2. TDEC Releases Water Quality Status Report - Some Good, Some Bad, But Mostly Unknown:
While some communities in Tennessee are enjoying cleaner waters, other waterways remain polluted, posing health risks, eliminating recreational opportunities such as angling and swimming, and hampering environmental protection. The Tennessee Department of Environment and Conservation (TDEC) has released Status of Water Quality in Tennessee: 2000, an assessment of the quality of lakes, streams, groundwater, and wetlands across Tennessee in the 1998-2000 period.

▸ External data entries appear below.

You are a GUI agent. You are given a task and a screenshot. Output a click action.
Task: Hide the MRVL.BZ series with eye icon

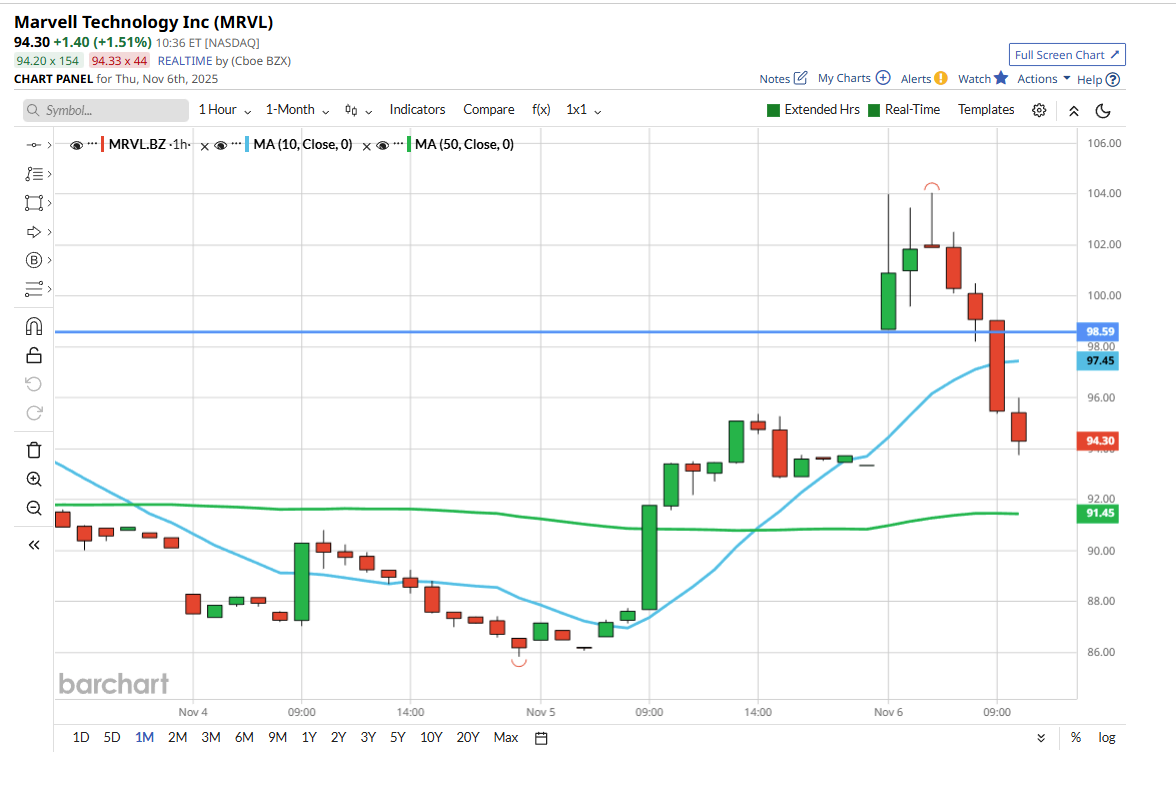coord(76,145)
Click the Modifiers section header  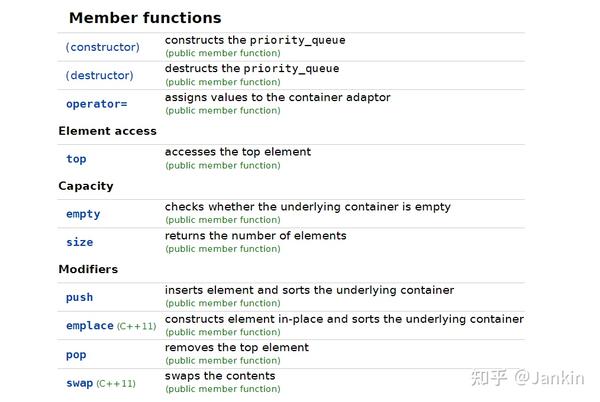(x=88, y=269)
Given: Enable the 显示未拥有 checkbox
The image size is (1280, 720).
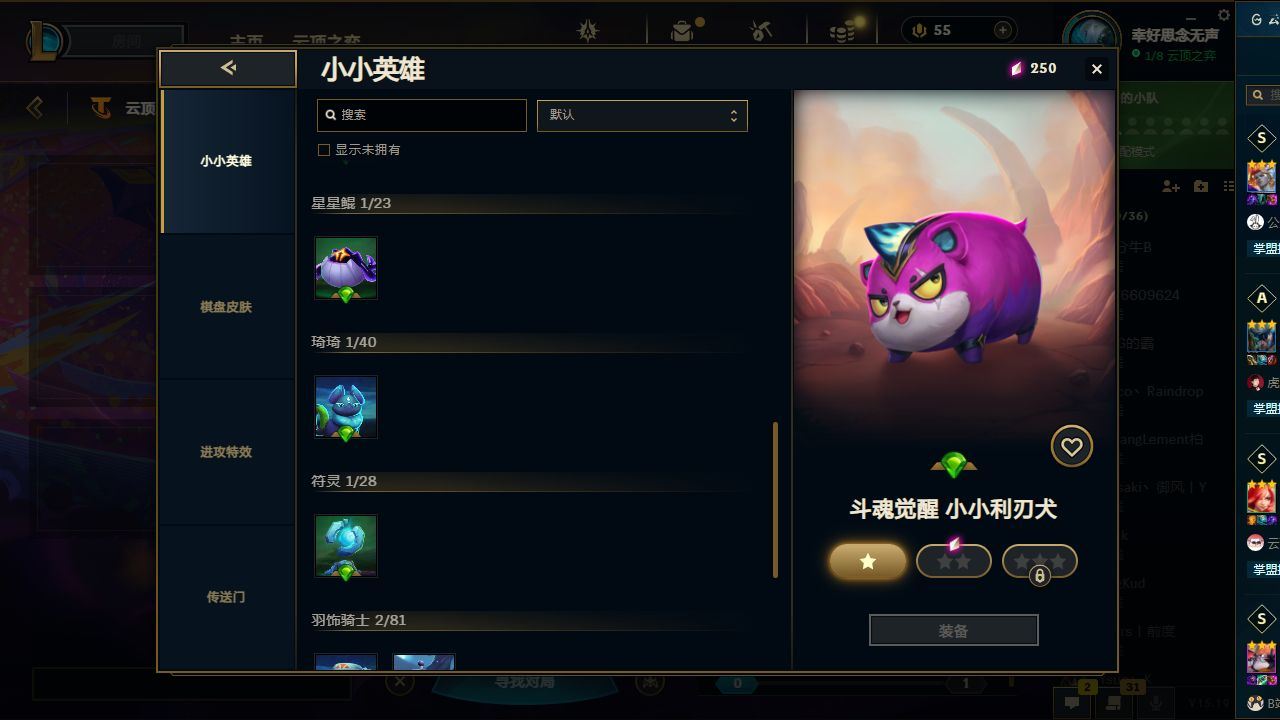Looking at the screenshot, I should (324, 150).
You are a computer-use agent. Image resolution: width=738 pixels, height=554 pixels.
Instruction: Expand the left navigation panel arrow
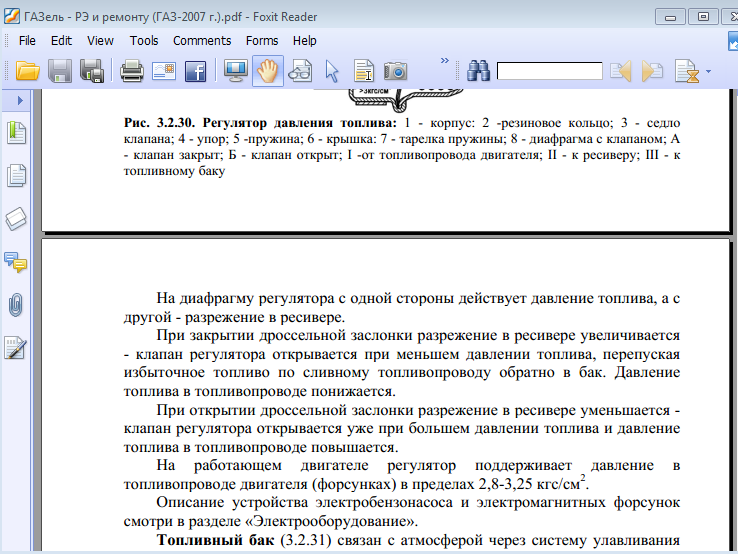pyautogui.click(x=19, y=101)
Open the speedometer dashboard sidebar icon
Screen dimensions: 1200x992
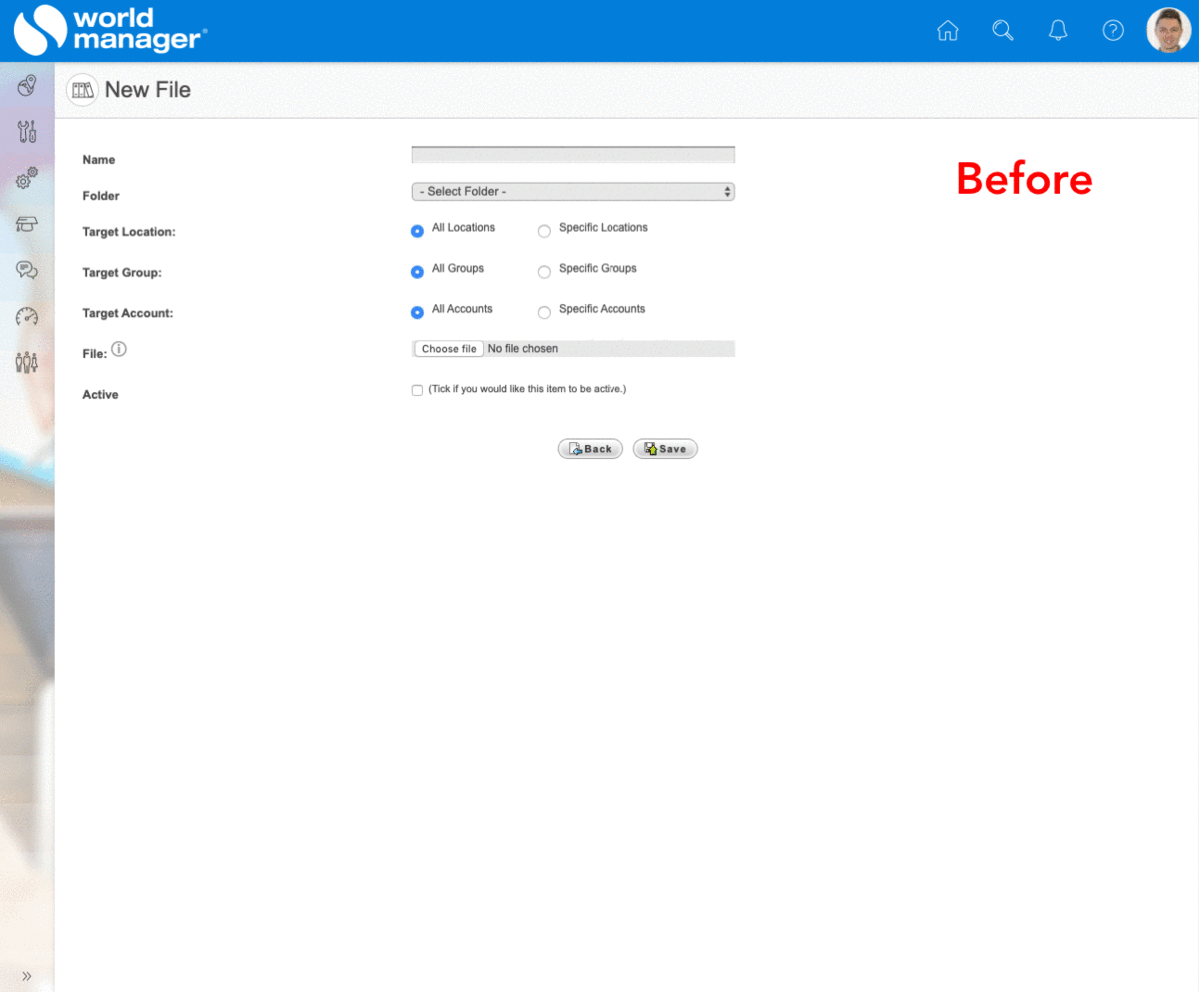click(27, 317)
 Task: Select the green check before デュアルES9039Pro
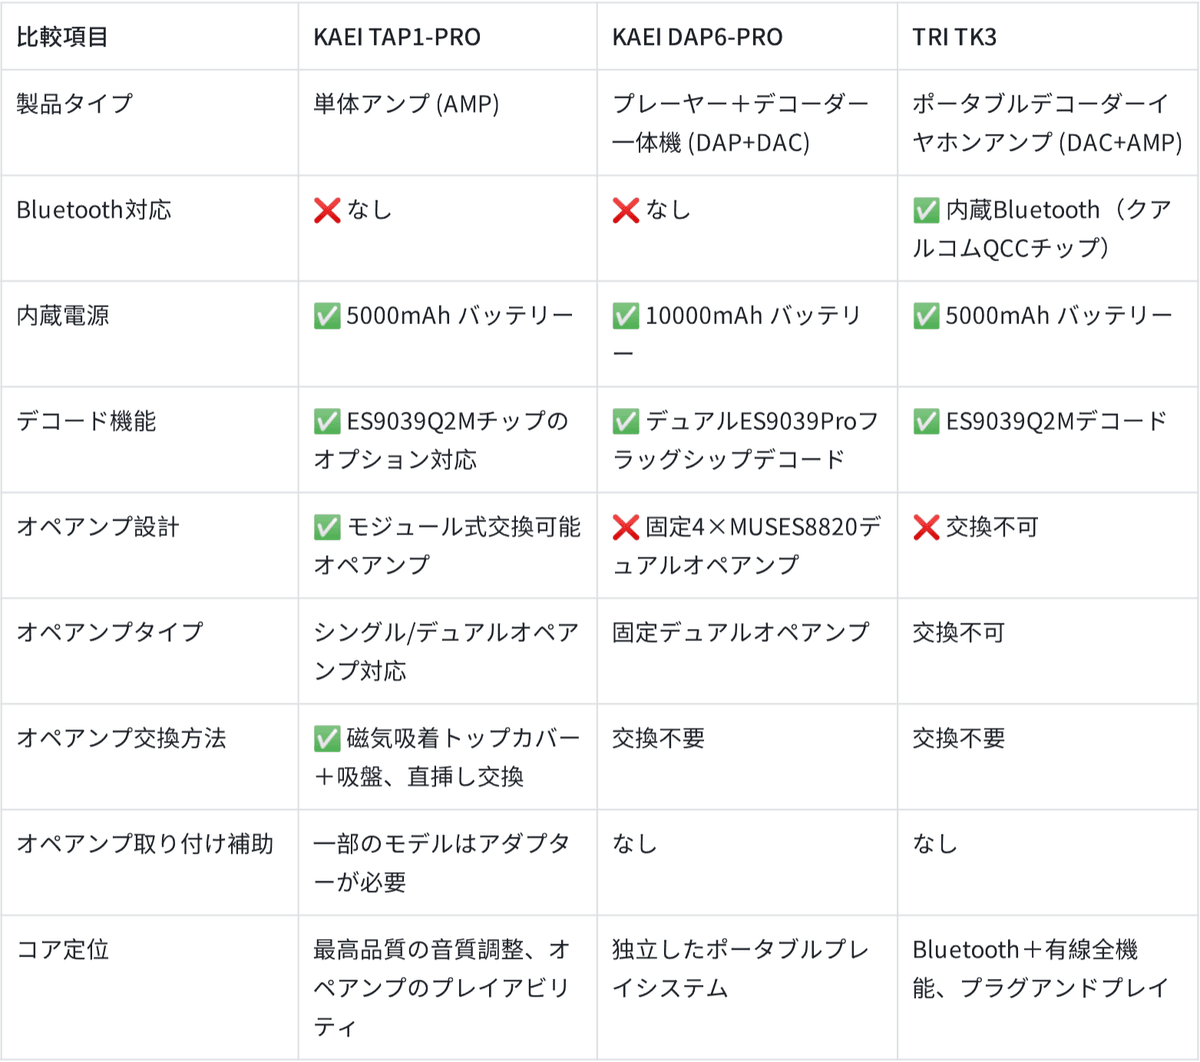pyautogui.click(x=626, y=421)
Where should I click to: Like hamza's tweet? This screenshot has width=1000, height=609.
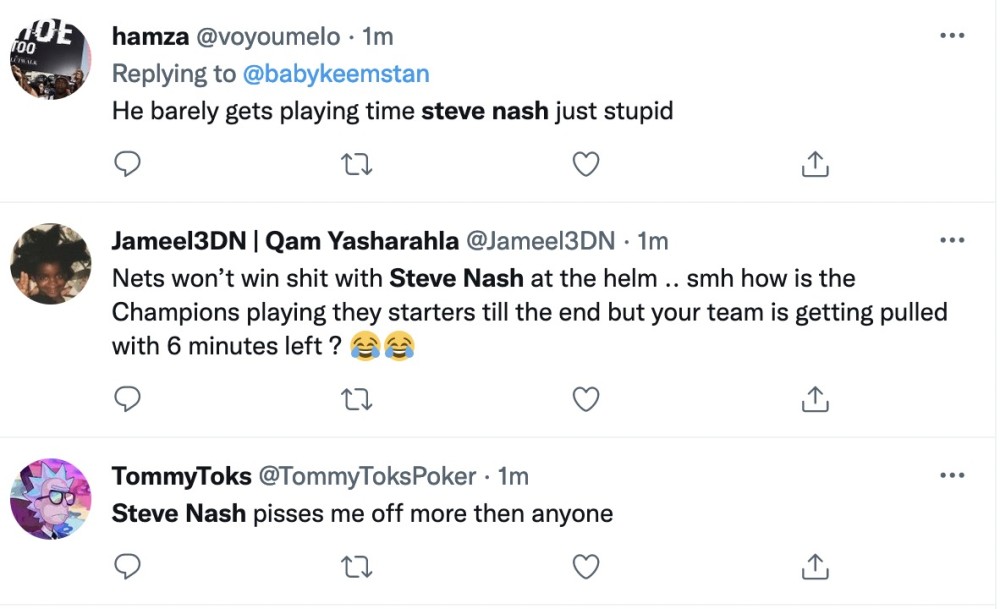pos(585,164)
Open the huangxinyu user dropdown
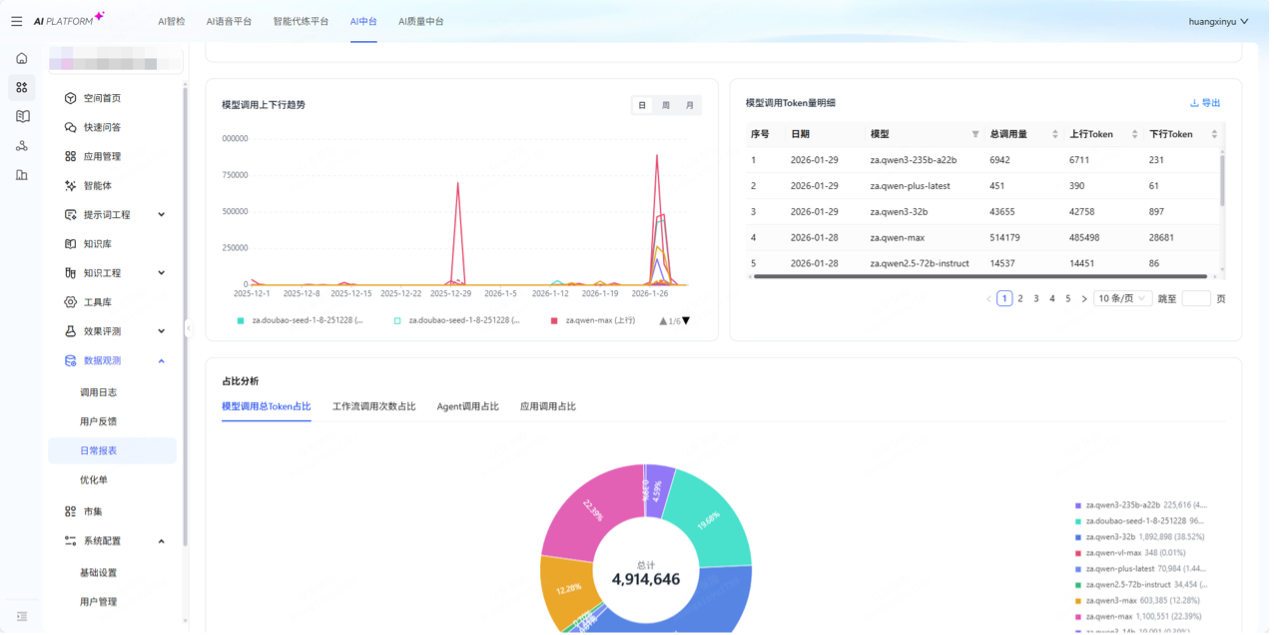The height and width of the screenshot is (635, 1274). (1218, 21)
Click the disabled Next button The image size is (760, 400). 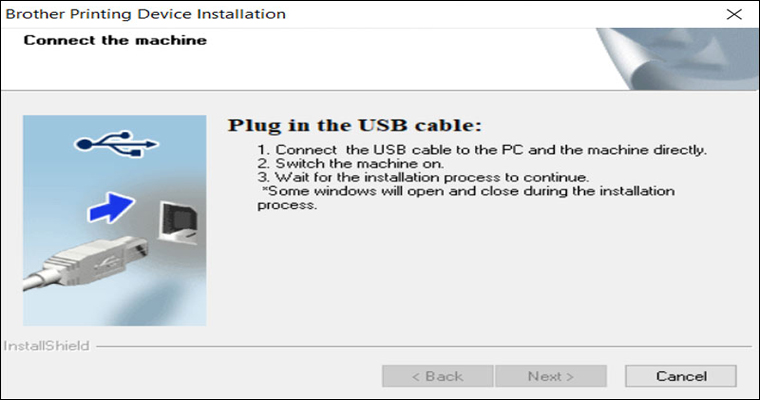pos(551,376)
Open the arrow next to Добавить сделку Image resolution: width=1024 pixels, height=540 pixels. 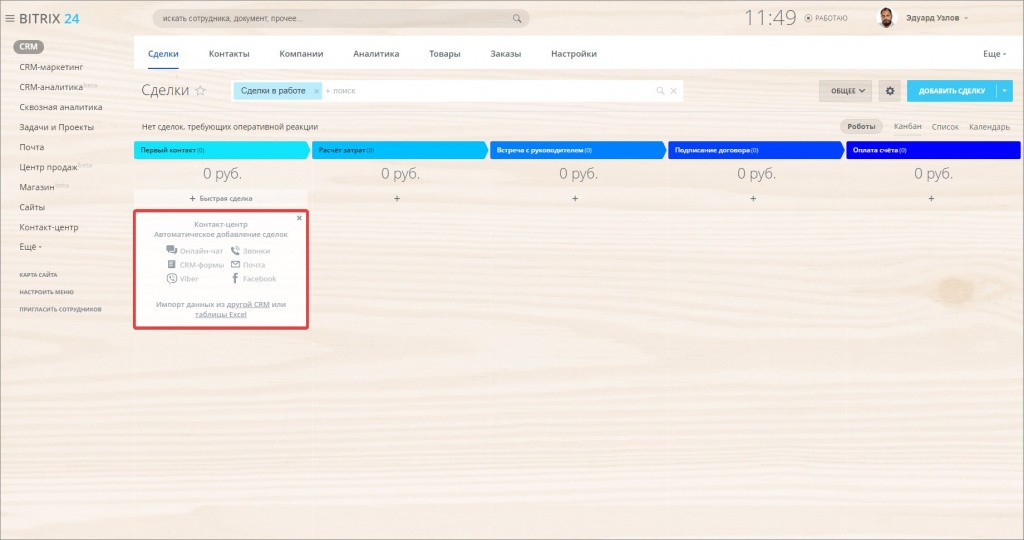click(1005, 91)
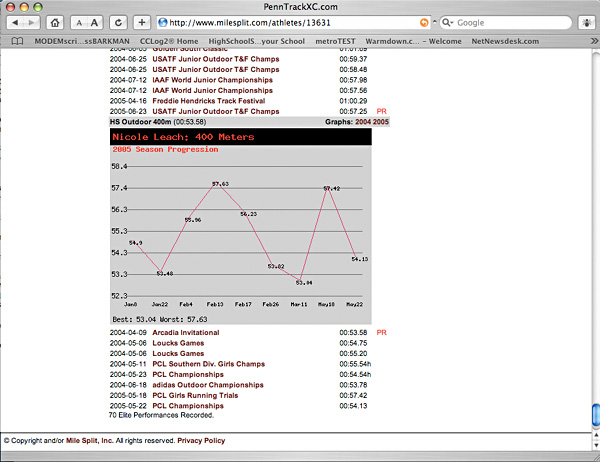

This report, known as the 305(b) report, is how states report their compliance and progress under the Clean Water Act. According to the report, over 6,500 miles of surveyed rivers and streams and 118,000 acres of surveyed lakes do not fully meet water quality standards. These numbers, however, are based on assessments of ONLY 40% of our state's waters. Almost 36,000 of the 60,000 total river and stream miles in the state have NOT been recently assessed. Sediment from land development, road construction, and agricultural activities are cited as the biggest threats to the state's waters.
For more information, contact Danielle Droitsch at 865 803 4503 or [email protected]
Status of Water Quality in Tennessee: 2000 is available at no charge to the public. To receive a copy, call 1-888-891-TDEC.
3. TDEC Watershed Meetings:
The Tennessee Department of Environment and Conservation is using a watershed approach to address water quality. In order to provide an opportunity for the public to become involved, the approach includes at least two public meetings in each watershed in each five-year cycle. Meeting dates for Group 3 Water Quality Assessment Meetings have been set for the following watersheds (all times are local times):
South Fork Holston River-(Including North Fork Holston): 4/16/01, 6 pm, Public Library, 400 Broad Street, Kingport
Lower Clinch River: 4/17/01, 7 pm, DOE Oversight Bldg, 761 Emory Valley Rd, Oak Ridge
Little Tennessee River: 4/26/01, 7 pm, Vonore Campus, Cleveland State Community College
For more information, please contact: David Duhl, TDEC Watershed Coordinator at (615)532-0438 or e-mail: [email protected]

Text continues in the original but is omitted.